For many years, it has been known that China uses execution vans, kind of like specially outfitted ambulances, to more efficiently carry out its exceedingly large number of executions. The method of killing in these vans is lethal injection, which has been slowly but surely replacing the firing squad as China’s preferred means of execution, and both lethal injection and the vans are believed to facilitate the widespread practice of harvesting organs of the executed prisoners, an unbelievably appalling practice.
In October 2006, Sky News did a compelling video report – China’s Execution Buses – on the death penalty in China, including a discussion of the vans and organ harvesting, as well as cases of innocence, and the plight of death penalty defense lawyer Gao Zhisheng who has been harassed and detained since at least 2006, and who was once again detained on February 4 of this year.

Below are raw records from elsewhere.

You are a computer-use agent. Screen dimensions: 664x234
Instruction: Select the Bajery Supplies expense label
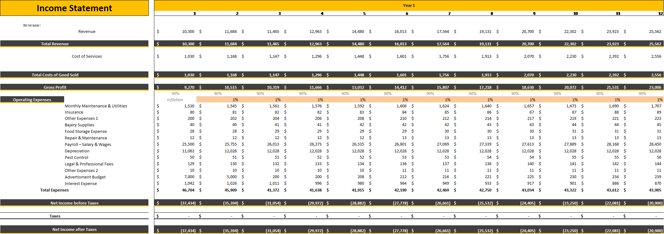pos(79,125)
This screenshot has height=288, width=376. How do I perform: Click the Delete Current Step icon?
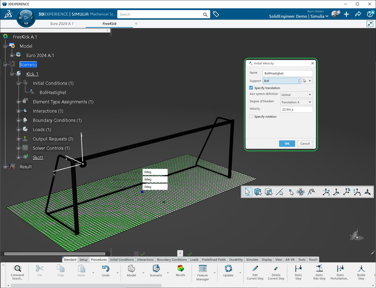coord(276,269)
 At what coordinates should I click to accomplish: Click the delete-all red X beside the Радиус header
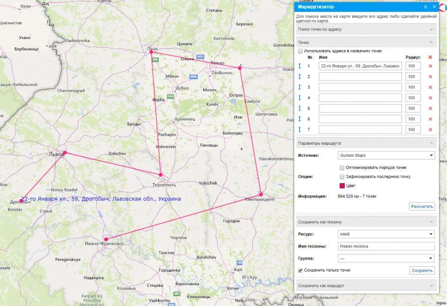(430, 57)
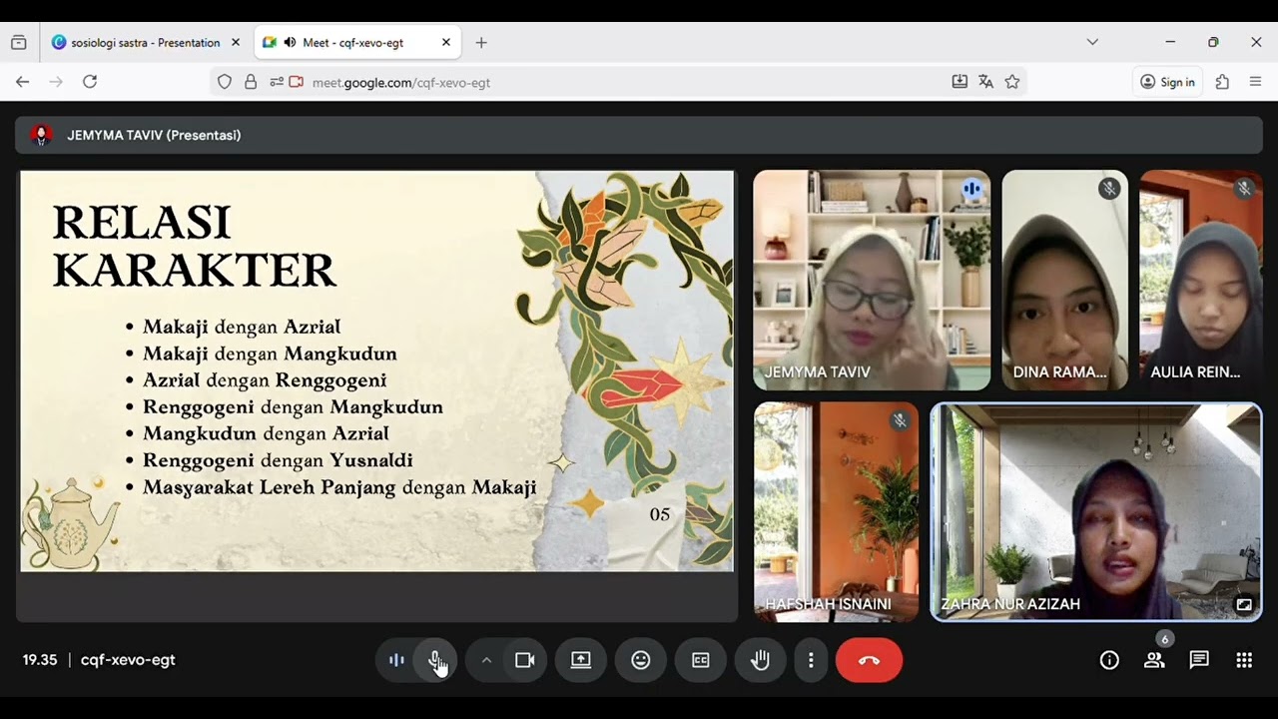Viewport: 1278px width, 719px height.
Task: Leave the call with red hang-up button
Action: click(869, 660)
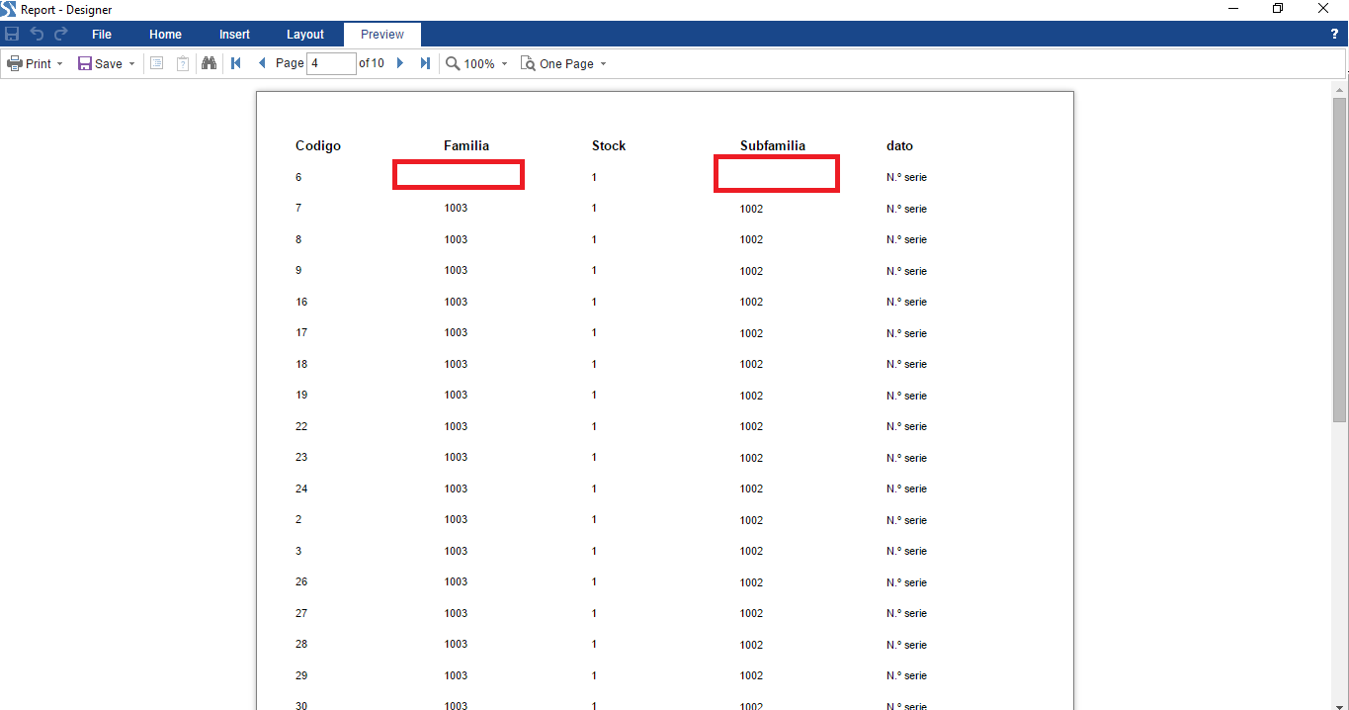This screenshot has width=1349, height=710.
Task: Click the page number input field
Action: (331, 63)
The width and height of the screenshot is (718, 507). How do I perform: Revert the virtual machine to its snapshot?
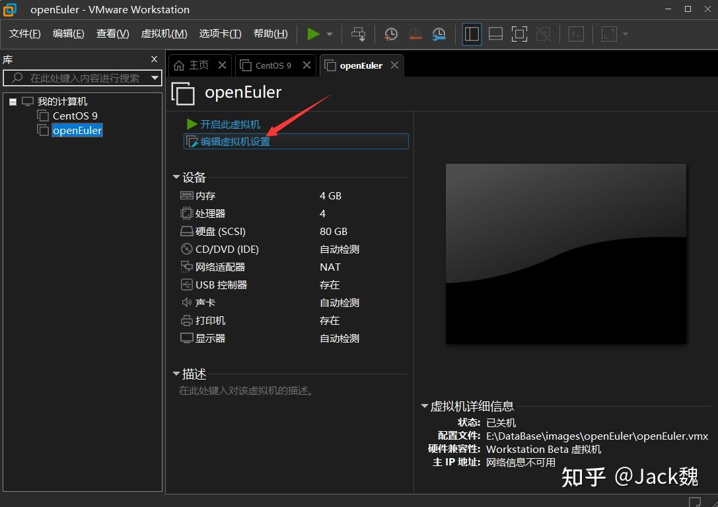(415, 34)
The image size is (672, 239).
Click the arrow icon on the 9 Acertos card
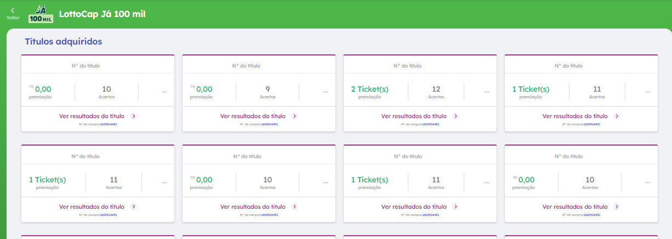point(294,116)

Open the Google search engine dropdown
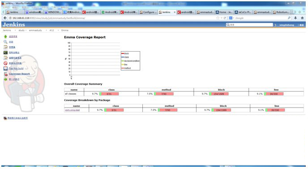(x=231, y=18)
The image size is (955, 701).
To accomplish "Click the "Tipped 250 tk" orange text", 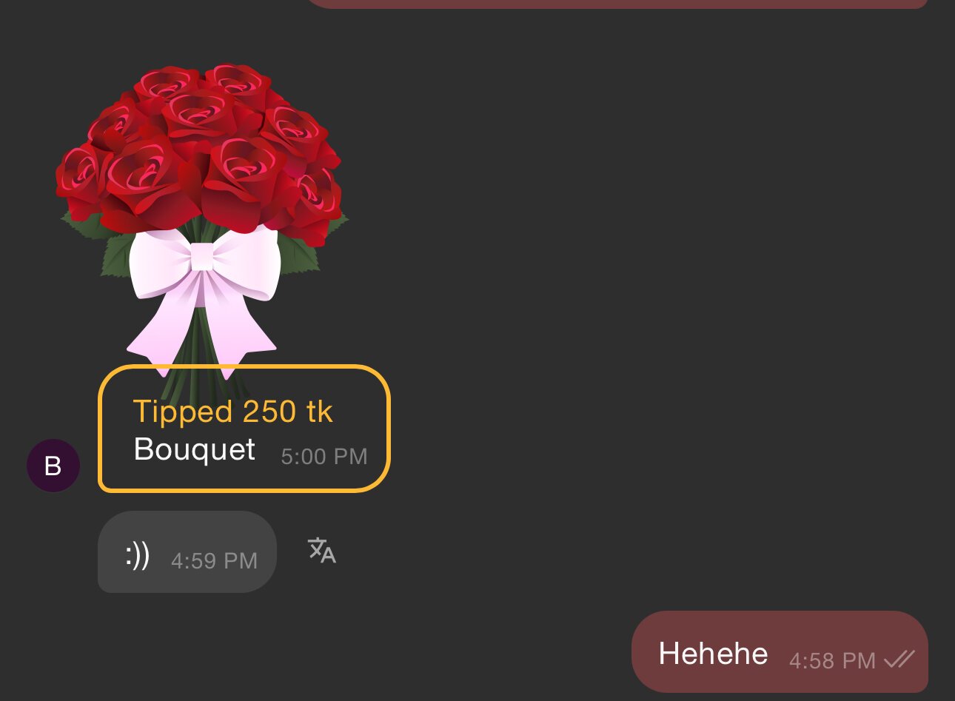I will (233, 412).
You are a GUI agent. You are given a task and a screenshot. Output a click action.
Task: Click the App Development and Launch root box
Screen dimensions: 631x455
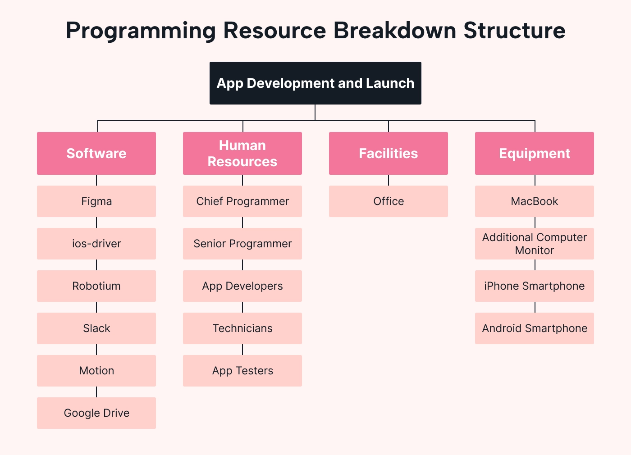tap(315, 83)
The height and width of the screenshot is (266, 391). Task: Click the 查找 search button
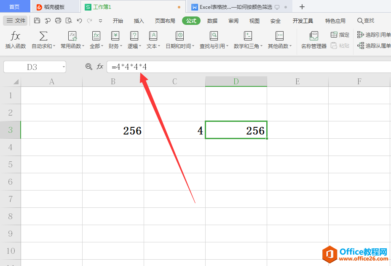tap(365, 21)
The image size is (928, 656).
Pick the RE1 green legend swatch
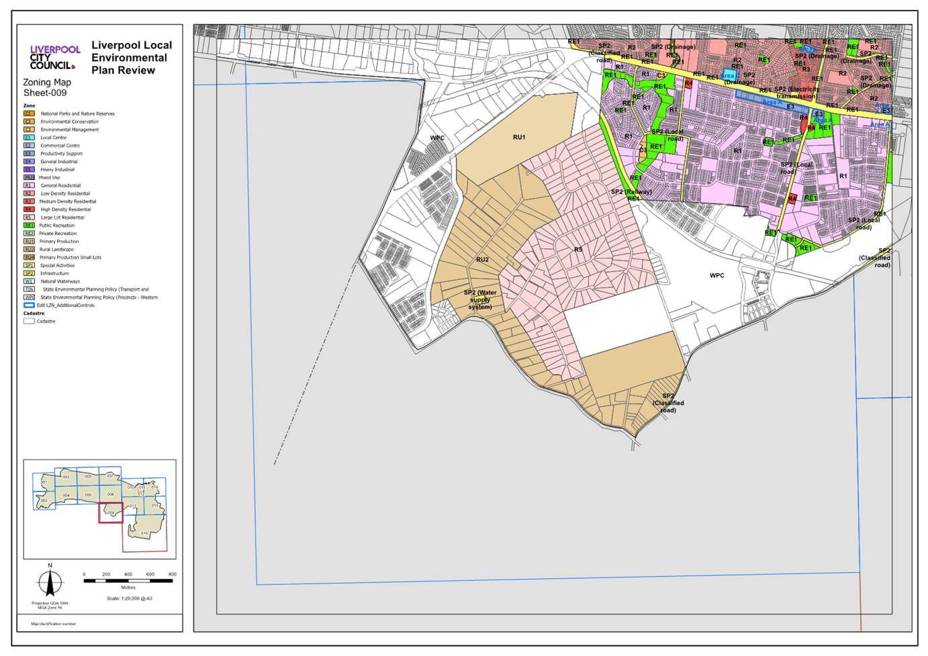click(29, 226)
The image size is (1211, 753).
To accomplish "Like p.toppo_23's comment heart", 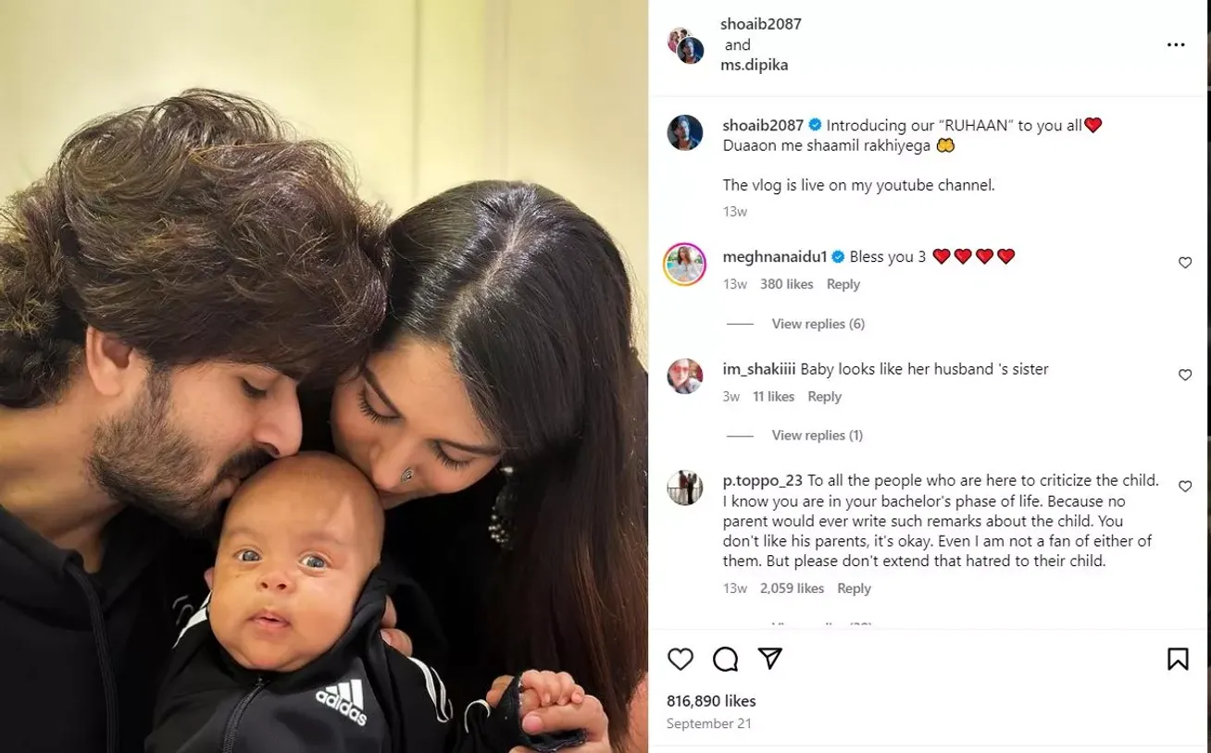I will tap(1184, 486).
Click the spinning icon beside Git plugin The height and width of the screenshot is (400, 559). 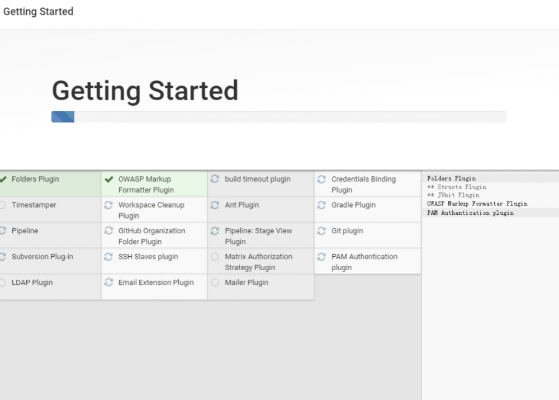tap(321, 231)
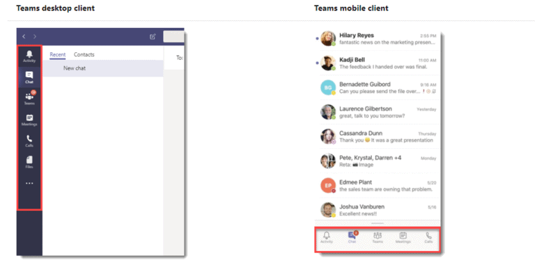The image size is (535, 267).
Task: Go forward with the right arrow
Action: pos(35,36)
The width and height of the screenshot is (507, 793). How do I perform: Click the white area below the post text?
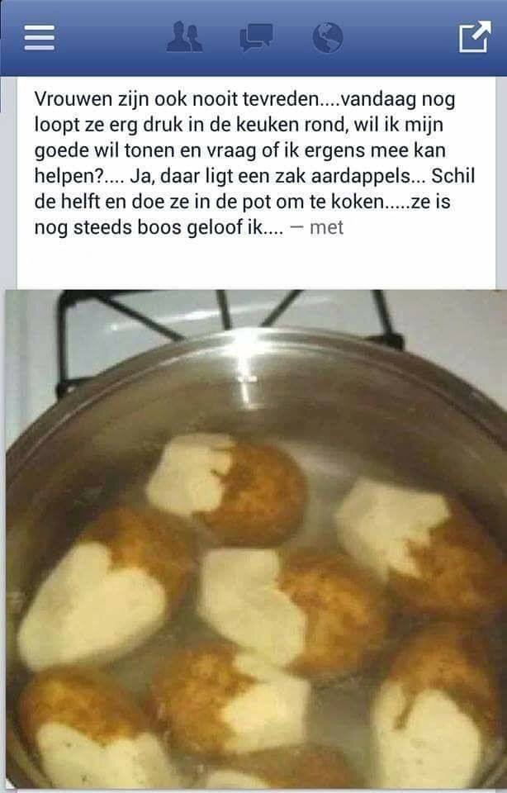tap(256, 263)
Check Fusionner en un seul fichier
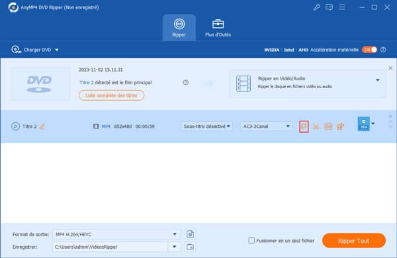Viewport: 397px width, 258px height. coord(251,241)
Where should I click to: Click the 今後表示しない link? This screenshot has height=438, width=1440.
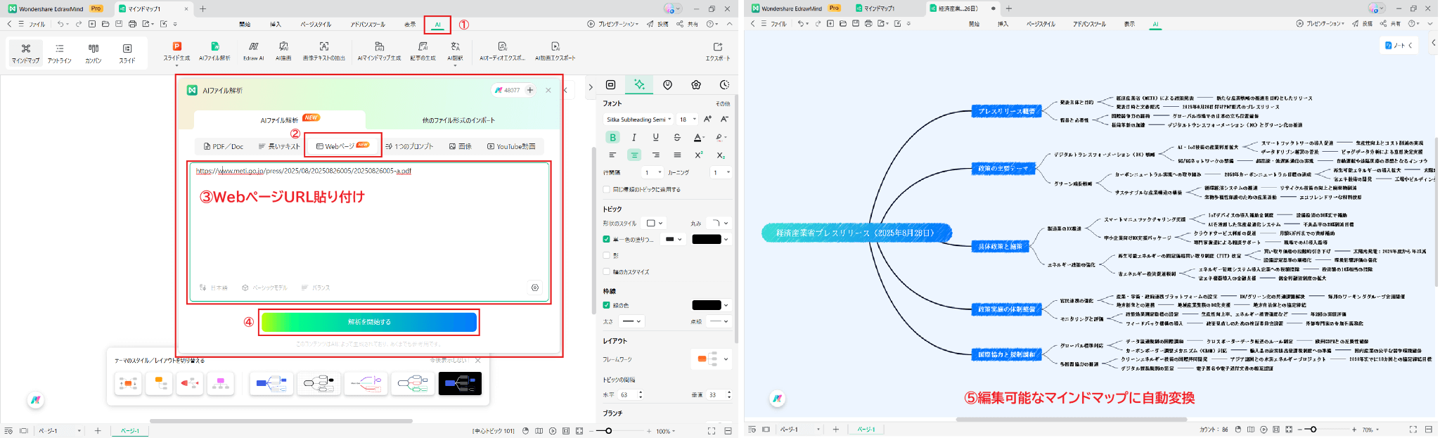coord(448,361)
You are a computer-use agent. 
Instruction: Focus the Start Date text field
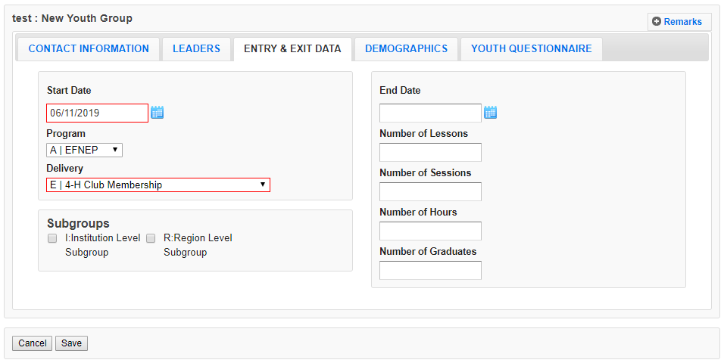point(97,113)
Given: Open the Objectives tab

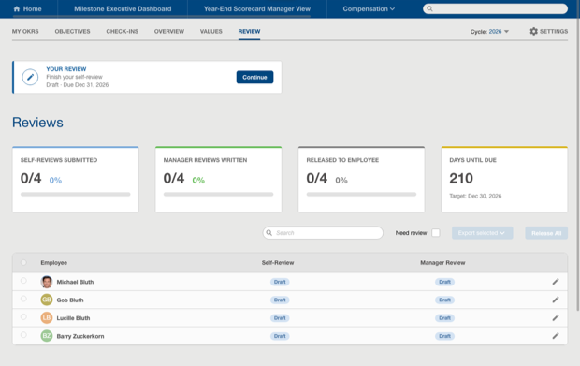Looking at the screenshot, I should point(73,32).
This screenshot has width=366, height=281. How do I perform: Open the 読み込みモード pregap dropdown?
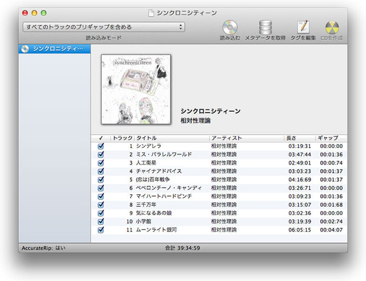(104, 27)
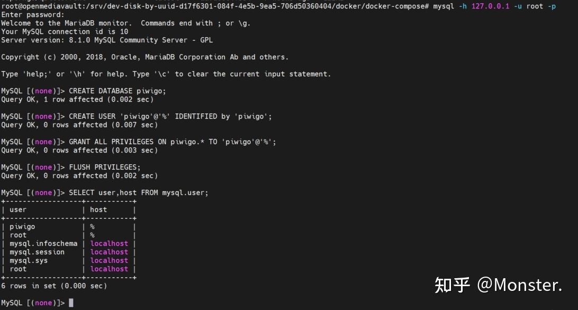Click the SELECT user,host FROM mysql.user query
This screenshot has width=578, height=310.
[139, 193]
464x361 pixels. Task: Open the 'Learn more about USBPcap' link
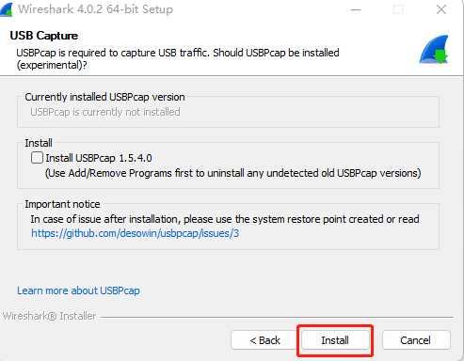click(x=78, y=290)
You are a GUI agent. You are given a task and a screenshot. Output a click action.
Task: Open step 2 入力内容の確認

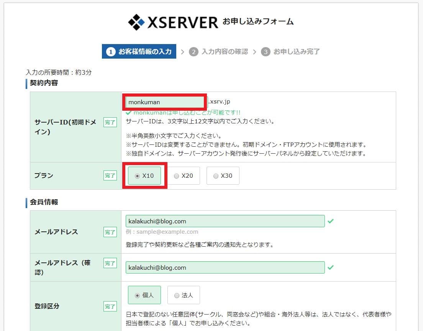click(219, 52)
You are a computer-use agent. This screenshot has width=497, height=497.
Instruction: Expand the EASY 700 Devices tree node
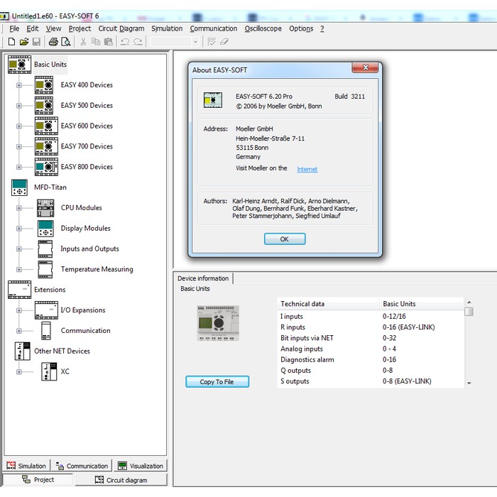click(x=19, y=146)
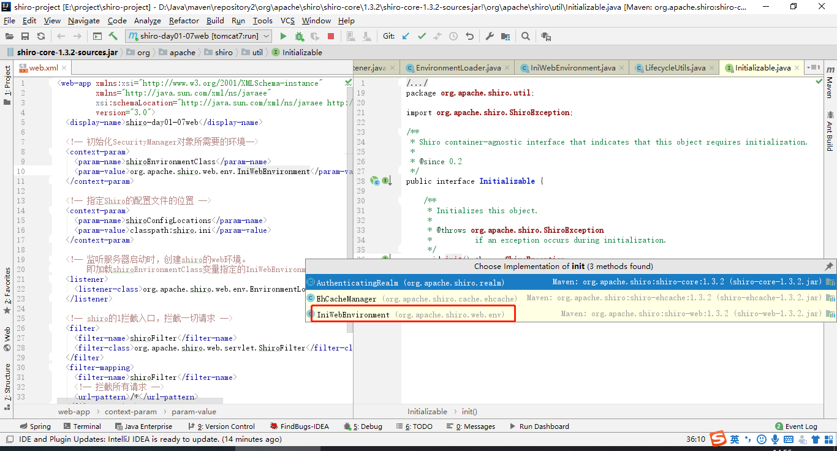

In the months leading up to the Olympics, there were a number of hints and statements that reforms in China’s death penalty were being seriously considered, including a declaration from the Chinese Medical Association “not to transplant organs from prisoners or others in custody, except into members of their immediate families.” This statement was noted in an Amnesty International report two weeks prior to the Beijing Olympics Opening Ceremonies, but the report went on to caution that “… Ministry of Health officials have reportedly stated that prisoners will remain a source of organs for five more years as execution-related transplantation winds down.”
Of course, the Olympics are over now, and the execution vans are apparently still providing “slow but steady business” for Jinguan Auto.